Not Infallible

I’ve been reading the Walter Isaacson biography of Benjamin Franklin which is quite insightful both in terms of the genius of the man himself, and the historical perspective. One trait he had which I think I also share is a healthy appreciation of my own and everyone else’s fallibilities.

In my world view the human body and mind are imperfect. We have aches and pains, need glasses, use hearing aids, suffer from kidney stones and other benign ailments. Our senses can trick us, optical illusions being a obvious example, colour blindness, numbness (or anaesthetics) deaden our sense of touch, hot and cold perception can be tricked. Inside our minds the fallibilities are numerous and complex: recall of memories is never exact (yet we are often adamant of their accuracy) and we are victims of a litany of cognitive biases that sway us from rational thought.
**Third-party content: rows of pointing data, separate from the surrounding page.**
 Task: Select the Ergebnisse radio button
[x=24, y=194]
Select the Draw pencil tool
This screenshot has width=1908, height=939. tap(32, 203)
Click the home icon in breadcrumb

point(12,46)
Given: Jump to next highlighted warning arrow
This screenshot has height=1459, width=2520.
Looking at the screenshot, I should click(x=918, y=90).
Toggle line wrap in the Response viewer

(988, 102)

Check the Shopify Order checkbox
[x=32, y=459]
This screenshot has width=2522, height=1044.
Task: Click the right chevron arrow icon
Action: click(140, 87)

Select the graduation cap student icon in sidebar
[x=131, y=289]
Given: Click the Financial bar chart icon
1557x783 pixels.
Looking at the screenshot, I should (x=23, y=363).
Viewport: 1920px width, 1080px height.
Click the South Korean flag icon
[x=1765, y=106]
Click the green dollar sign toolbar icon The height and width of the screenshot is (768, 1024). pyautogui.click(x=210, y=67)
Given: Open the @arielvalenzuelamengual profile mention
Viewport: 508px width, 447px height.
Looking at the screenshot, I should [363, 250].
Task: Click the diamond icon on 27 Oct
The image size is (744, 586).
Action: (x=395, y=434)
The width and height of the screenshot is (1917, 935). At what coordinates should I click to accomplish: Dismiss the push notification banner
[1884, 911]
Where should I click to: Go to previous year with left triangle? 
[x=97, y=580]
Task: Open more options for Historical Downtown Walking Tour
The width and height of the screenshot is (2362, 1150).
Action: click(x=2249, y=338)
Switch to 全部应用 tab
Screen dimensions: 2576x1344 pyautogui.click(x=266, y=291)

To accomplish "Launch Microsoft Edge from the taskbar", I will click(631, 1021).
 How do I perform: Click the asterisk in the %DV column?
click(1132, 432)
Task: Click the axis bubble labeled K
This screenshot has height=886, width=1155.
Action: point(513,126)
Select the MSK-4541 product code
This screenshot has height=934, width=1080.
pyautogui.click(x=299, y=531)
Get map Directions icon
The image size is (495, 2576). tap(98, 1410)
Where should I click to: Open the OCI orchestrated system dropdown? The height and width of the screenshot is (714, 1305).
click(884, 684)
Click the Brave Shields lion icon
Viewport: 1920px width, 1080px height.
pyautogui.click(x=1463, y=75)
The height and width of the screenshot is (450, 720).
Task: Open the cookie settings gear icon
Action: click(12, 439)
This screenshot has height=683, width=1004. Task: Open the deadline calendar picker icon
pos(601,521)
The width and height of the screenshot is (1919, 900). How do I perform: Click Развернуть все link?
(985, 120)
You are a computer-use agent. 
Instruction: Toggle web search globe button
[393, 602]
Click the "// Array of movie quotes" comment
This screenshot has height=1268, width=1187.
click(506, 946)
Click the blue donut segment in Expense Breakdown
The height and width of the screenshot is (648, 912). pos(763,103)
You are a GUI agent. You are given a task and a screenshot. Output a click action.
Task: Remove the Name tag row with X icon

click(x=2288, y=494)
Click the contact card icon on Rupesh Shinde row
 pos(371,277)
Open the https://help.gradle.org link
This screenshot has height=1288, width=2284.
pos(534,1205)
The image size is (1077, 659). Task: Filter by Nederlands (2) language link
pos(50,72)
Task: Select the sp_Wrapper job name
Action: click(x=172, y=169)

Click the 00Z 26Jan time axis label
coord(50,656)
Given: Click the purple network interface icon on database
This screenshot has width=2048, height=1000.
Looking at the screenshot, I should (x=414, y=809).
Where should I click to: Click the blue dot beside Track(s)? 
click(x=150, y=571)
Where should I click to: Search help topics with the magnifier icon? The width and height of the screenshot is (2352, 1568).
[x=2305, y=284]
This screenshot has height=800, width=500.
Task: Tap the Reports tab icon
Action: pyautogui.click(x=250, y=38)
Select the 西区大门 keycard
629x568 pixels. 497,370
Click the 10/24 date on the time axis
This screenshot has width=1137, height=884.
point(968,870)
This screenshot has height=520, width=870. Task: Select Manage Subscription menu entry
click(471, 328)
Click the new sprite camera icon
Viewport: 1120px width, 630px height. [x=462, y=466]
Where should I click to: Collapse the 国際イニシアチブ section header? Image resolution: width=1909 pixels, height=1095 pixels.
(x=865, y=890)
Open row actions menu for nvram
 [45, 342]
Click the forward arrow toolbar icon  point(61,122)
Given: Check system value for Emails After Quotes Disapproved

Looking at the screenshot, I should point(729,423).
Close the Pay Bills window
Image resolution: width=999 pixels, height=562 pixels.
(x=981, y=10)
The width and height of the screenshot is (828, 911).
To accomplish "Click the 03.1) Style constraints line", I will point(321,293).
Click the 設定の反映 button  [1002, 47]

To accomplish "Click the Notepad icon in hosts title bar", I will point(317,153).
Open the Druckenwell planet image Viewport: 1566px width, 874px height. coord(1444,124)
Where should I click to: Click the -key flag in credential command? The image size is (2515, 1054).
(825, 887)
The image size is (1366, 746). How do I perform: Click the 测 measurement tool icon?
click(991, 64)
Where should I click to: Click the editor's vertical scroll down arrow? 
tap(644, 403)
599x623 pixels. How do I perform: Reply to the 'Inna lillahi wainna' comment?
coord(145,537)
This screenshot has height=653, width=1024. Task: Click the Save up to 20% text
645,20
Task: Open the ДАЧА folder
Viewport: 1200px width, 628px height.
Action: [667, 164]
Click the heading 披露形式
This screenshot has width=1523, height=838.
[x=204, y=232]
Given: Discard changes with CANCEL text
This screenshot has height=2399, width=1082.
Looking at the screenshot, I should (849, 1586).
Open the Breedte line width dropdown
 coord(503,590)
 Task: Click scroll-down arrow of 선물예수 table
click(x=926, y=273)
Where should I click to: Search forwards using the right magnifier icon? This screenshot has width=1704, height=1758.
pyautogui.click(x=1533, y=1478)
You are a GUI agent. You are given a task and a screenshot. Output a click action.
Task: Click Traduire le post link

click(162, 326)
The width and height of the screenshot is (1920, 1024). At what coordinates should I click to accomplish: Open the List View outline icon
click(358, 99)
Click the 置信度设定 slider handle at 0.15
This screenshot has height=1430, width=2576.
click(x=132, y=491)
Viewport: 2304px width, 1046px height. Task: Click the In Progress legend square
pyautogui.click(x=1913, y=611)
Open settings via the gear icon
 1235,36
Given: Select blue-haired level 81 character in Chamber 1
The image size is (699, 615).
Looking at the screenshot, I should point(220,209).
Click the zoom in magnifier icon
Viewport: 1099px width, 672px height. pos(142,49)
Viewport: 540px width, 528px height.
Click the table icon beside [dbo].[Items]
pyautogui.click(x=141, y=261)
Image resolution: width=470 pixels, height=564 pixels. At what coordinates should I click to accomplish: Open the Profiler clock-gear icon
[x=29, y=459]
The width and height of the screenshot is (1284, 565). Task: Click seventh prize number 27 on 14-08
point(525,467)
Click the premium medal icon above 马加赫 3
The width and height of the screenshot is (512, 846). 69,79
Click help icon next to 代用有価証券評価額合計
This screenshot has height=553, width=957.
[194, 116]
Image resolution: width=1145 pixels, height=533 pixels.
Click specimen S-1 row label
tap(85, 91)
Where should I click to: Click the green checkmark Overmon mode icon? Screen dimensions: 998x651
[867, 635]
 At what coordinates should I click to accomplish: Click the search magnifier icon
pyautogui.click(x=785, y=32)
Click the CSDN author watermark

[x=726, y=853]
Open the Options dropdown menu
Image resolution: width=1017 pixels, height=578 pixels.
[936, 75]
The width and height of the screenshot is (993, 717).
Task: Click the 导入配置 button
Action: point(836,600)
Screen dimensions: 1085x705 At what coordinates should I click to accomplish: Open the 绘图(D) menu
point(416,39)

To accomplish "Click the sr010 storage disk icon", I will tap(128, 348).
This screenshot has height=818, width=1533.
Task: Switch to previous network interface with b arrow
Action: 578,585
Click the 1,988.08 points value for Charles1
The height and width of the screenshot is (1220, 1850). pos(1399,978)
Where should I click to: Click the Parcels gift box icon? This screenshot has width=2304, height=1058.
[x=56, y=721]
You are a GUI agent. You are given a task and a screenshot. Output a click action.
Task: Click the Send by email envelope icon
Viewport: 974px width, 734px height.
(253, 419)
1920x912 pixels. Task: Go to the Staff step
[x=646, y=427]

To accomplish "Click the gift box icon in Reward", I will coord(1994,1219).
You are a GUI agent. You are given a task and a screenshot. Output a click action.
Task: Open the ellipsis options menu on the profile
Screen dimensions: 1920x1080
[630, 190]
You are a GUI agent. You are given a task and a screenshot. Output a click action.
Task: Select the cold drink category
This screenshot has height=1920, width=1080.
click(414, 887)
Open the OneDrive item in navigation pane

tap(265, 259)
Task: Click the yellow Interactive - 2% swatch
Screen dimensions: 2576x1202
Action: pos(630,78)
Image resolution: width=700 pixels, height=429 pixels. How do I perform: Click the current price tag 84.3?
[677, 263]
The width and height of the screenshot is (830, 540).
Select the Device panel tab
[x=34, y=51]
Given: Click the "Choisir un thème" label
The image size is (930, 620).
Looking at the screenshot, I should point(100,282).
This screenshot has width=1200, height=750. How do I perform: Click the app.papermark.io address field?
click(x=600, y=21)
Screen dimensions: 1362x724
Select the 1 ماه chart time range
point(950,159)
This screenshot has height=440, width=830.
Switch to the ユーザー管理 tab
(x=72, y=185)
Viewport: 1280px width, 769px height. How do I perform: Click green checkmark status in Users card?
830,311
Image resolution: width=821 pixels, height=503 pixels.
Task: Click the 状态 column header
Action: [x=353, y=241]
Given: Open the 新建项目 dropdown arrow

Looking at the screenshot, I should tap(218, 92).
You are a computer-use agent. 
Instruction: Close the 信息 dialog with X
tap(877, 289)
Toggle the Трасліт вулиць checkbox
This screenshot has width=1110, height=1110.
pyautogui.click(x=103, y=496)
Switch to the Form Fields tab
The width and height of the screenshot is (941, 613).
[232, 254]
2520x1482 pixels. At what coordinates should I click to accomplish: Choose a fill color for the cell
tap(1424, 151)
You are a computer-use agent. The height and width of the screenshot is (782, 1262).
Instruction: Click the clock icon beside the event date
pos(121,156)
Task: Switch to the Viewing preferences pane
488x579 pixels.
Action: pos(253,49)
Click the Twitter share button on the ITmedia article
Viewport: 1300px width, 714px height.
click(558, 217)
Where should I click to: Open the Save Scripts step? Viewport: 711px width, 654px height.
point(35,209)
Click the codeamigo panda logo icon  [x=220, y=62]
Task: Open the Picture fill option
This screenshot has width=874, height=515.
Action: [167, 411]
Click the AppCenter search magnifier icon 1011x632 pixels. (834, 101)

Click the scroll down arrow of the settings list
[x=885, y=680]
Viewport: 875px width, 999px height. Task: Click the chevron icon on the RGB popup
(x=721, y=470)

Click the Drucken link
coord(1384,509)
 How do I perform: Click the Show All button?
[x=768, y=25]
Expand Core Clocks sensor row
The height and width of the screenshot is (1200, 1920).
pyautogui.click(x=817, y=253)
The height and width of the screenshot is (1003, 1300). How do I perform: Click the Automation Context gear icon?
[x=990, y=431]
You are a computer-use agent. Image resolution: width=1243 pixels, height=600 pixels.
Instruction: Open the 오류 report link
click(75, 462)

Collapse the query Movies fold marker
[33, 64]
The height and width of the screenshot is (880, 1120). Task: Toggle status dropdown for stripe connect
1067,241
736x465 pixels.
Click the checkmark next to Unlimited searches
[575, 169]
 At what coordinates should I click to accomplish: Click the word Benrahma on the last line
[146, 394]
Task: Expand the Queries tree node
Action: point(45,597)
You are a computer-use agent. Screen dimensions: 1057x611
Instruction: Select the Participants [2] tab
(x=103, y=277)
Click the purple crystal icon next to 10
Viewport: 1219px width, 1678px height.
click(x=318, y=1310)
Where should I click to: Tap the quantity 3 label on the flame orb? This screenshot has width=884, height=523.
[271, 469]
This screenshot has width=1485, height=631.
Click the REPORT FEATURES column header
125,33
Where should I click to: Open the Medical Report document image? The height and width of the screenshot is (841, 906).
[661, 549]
With these imperfections in mind, I think it is healthy of have a slight distrust in our own opinions, and likewise to understand that everyone else is prone to the same human fallibilities too.

Extending that concept. Everything in the world that is not derived from the laws of physics: law, business, art, finance, parks, music, government, building design, computer programs etc. are built on the pillars of ideas that come from human minds. All those things are also fallible in similar ways.  Government legislation is crafted by people with limited perspectives and therefore may have honestly unintentional and unforeseen consequences. It’s not necessarily the case that corruption or conspiracy is any more to blame than simple ignorance or under-appreciation of the balance of winners/losers for any given change that is made. However it is also worth considering that our opinion of the legislation may be based on incomplete perspective.

The world is complex, trying to simplify it can be one of those cognitive biases we all exhibit.  I have accepted that my human mind has limits to the level of complexity it can comprehend, and that even within my domain of expertise – computer programming – what is ‘right’ is almost always just a matter of opinion.